Information about important community news, severe weather alerts, local crime, crime prevention and community safety advice is provided to neighbours through participation in a Neighbourhood Support Group. Members exchange contact details and valuable household information which is typically managed by their local Coordinator. They also meet as needed to discuss local issues or to simply stay in touch and build connections. Some groups may have regularly organised meetings or social functions.

Each group is usually supported by a "Street or Group Contact" person who is one of the members of the group. Larger groups may have several "Contact" persons. The role of the Street or Group Contact is to ensure that the group contact lists are correct and up-to-date as people arrive or leave the area, and contact lists are provided to group members and to their Area Coordinator. Newsletters and updates received from the Area Coordinator are also distributed to members. They may also wish to keep their Area Coordinator updated on any serious incidents in their area or rising concerns. They may also seek assistance from their Area Coordinator to plan an event such as a Community Safety Day or local meeting with Police or Fire and Emergency.

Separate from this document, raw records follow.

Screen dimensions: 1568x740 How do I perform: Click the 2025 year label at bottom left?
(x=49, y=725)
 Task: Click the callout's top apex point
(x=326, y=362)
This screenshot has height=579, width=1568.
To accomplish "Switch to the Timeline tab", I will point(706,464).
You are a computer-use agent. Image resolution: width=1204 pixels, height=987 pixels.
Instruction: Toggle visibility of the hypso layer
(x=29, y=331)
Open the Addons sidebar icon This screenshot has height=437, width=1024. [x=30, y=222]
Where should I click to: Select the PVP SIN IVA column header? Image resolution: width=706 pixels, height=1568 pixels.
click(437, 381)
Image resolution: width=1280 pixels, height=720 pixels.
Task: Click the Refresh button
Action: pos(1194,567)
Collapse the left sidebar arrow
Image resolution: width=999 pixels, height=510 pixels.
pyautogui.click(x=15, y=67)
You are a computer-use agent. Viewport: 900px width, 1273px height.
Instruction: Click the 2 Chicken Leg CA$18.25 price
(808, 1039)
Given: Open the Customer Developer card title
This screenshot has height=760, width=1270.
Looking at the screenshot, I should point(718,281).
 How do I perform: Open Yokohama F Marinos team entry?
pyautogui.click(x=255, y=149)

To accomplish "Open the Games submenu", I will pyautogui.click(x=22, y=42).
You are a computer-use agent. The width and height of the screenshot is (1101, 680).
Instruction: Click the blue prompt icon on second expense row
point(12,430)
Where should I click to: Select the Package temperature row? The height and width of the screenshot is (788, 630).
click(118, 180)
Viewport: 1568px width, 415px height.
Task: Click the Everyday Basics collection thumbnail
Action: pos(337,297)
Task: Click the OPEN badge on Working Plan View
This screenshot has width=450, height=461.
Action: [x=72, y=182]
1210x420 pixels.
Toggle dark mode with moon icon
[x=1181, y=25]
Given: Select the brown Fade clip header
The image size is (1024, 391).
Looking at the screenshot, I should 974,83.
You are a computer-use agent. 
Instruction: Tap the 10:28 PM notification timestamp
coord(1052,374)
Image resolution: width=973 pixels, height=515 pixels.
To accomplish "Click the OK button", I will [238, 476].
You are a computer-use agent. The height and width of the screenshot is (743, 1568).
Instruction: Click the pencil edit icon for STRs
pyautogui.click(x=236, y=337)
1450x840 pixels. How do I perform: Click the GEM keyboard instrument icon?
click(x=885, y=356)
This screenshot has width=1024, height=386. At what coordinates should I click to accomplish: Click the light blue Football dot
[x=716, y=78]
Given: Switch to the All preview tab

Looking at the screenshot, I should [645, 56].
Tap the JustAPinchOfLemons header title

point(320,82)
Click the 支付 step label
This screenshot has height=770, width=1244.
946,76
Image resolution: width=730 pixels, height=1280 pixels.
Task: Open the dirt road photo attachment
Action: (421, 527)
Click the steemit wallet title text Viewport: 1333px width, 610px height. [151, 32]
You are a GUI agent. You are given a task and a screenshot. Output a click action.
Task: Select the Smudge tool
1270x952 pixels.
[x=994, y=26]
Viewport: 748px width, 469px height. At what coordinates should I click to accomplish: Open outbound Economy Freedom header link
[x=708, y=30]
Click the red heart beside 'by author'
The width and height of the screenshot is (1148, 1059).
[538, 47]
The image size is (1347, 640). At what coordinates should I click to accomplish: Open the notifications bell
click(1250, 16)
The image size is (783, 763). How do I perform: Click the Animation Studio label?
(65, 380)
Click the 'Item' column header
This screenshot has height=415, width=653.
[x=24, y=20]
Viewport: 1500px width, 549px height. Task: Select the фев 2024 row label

===Neighbourhood Support Area===
Suburbs, towns, cities or sections of a city are usually coordinated by one or more "Area Coordinators or Managers" whose role is to assist Neighbourhood Support Groups with important local news and information for their area, provide a conduit for Police to distribute crime alerts, and pass on other community safety tips.

In some cases, a single Street Contact may also act as an informal Area Coordinator, tying together a number of groups in the same suburb or street.

===Neighbourhood Support Governance===
Governance of the Neighbourhood Support movement in New Zealand, is provided through a national organisation Neighbourhood Support New Zealand which is overseen by a Board. Board members are elected voluntary representatives from a Neighbourhood Support New Zealand Member Organisation. A Police representatives nominated by New Zealand Police national headquarters attends Board meetings representing the Commissioner, and has a liaison and advisory role. A formal Memorandum of Understanding is established between Neighbourhood Support New Zealand and the New Zealand Police to make clear the nature of the relationship, and the obligations of each party.

Regionally, activities within each district are overseen by an elected and voluntary District Representative with boundaries aligned with those of the Police Districts.